Even with a known good installer, I wouldn't willingly trash a working
system by installing from scratch. I acknowledge the possibility of
using "debootstrap" to do the work on a spare partition, but would need
to round up some more SCSI storage to have a spare partition. Fortunately
(?) for us, I may have some extra storage available in another month or so.
My primary x86 system is SCSI-based, and will be retired soon when I replace
it with an i7-2600S box: the old system has two 18 GB spindles I could put
in an external enclosure and attach to the PWS 433au QLogic controller.
All that being said, I *didn't* say I would do the installer... I *would*
be able to test it, at least.
>  Well, as installable as unstable ever is, that is, while Gnome 3 was
> installable a few days ago, that may or may not be the case now.
Moving targets are generally harder to hit :-).
>  Provided that you do not use pulseaudio. If pulseaudio is running
> with a newer kernel then iceweasel will crash and will be unuseable.

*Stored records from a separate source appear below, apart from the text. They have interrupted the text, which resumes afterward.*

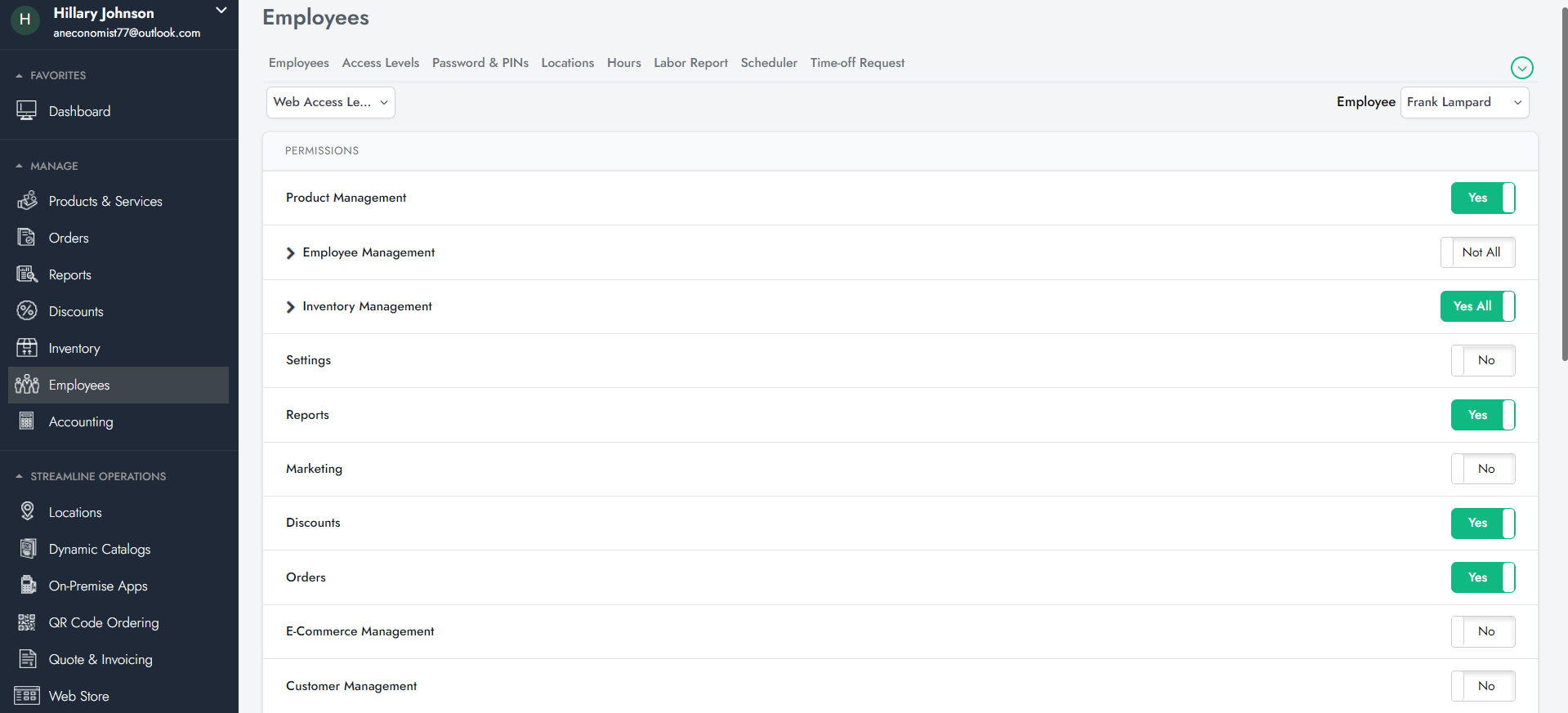Click the Orders icon in sidebar

(x=27, y=238)
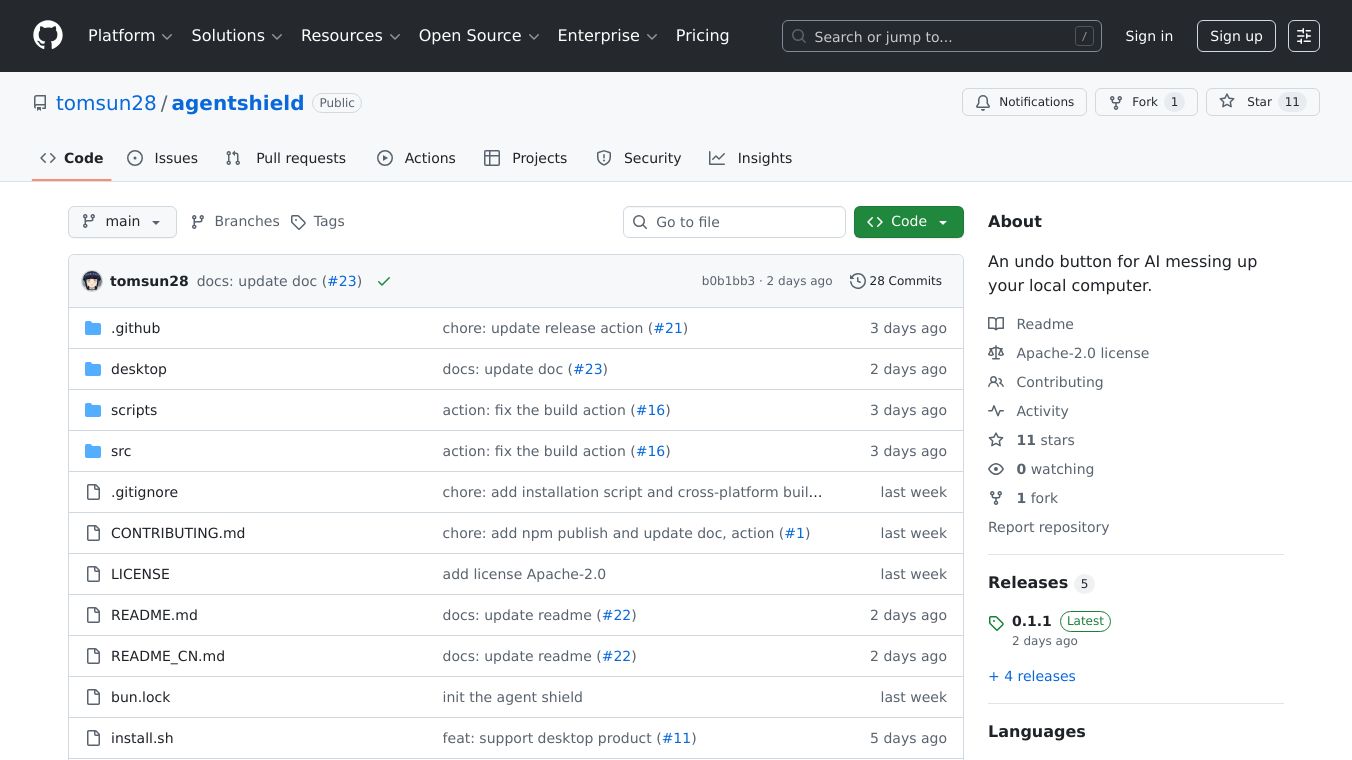
Task: Open the desktop folder
Action: pyautogui.click(x=139, y=369)
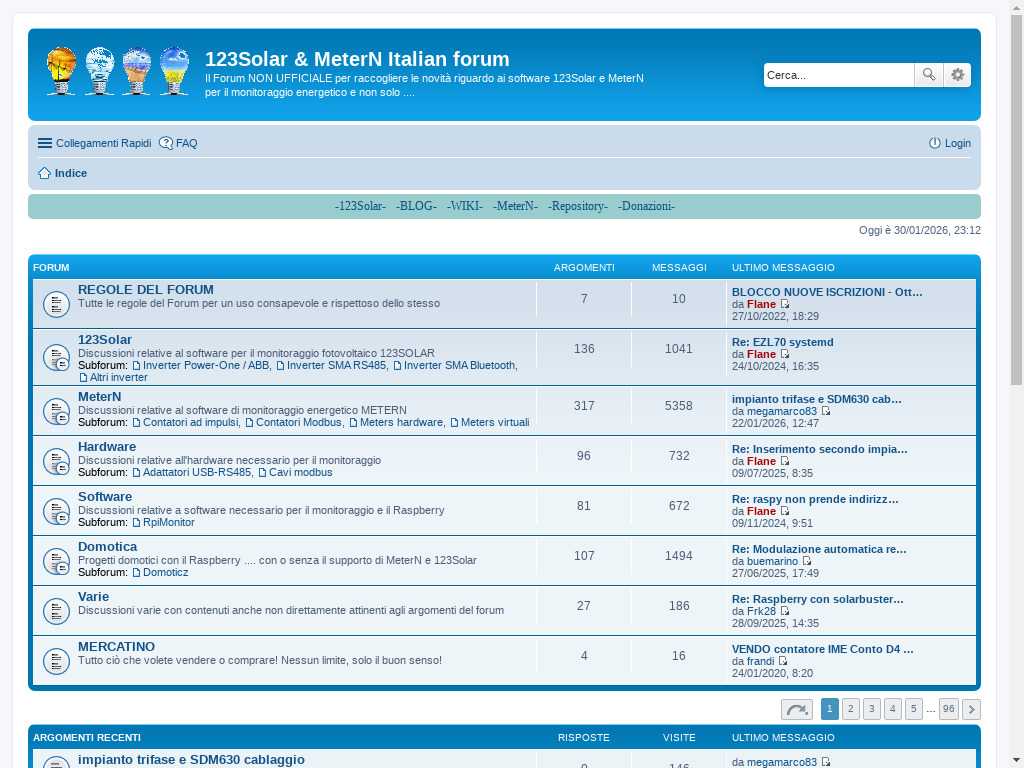Click the jump-to-page arrow icon
The height and width of the screenshot is (768, 1024).
[796, 709]
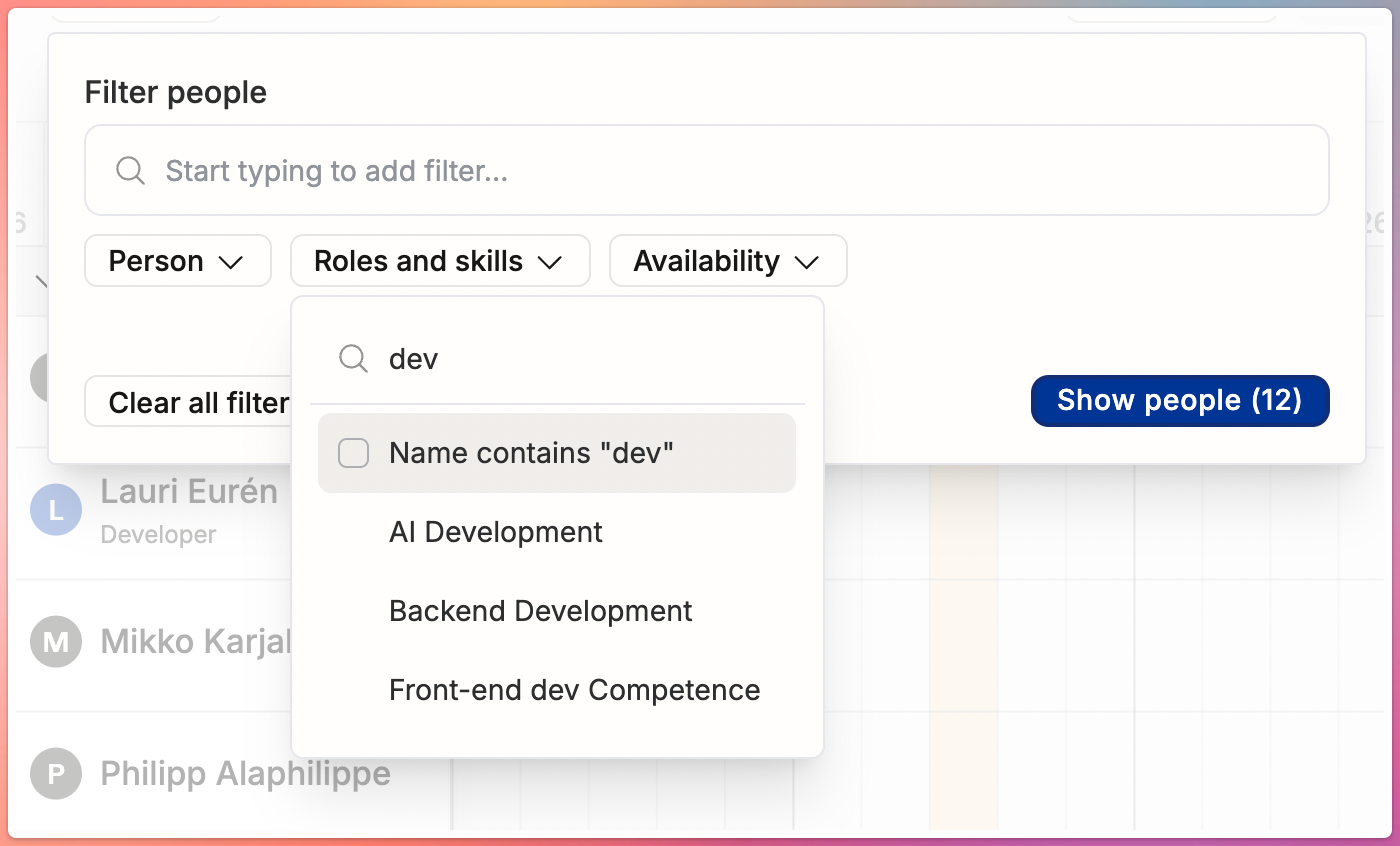
Task: Click the magnifier icon beside "dev" query
Action: 353,358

This is that #$%@! pulseaudio mutex bug we can't seem to get anyone to
fix. There *is* a documented workaround: see Debian bug #649641.
Unfortunately, this *does* require building the pulseaudio package from
Got a new bug I need to file against the "radvd" package: the "radvd"
process ID stored in /var/run/radvd/pid is the predecessor of two child
processes that get spawned (and detach: ppid == 1). Thus, init level
changes don't work correctly as far as locating running radvd processes,
among other anomalies. I run the "gw6c" IPv6 client, which spawns
"radvd" as part of its startup routine. When the IPv6 tunnel collapses
and "gw6c" reopens it, two more running instances of "radvd" appear
because of the broken pidfile <--> running instance(s) relationship.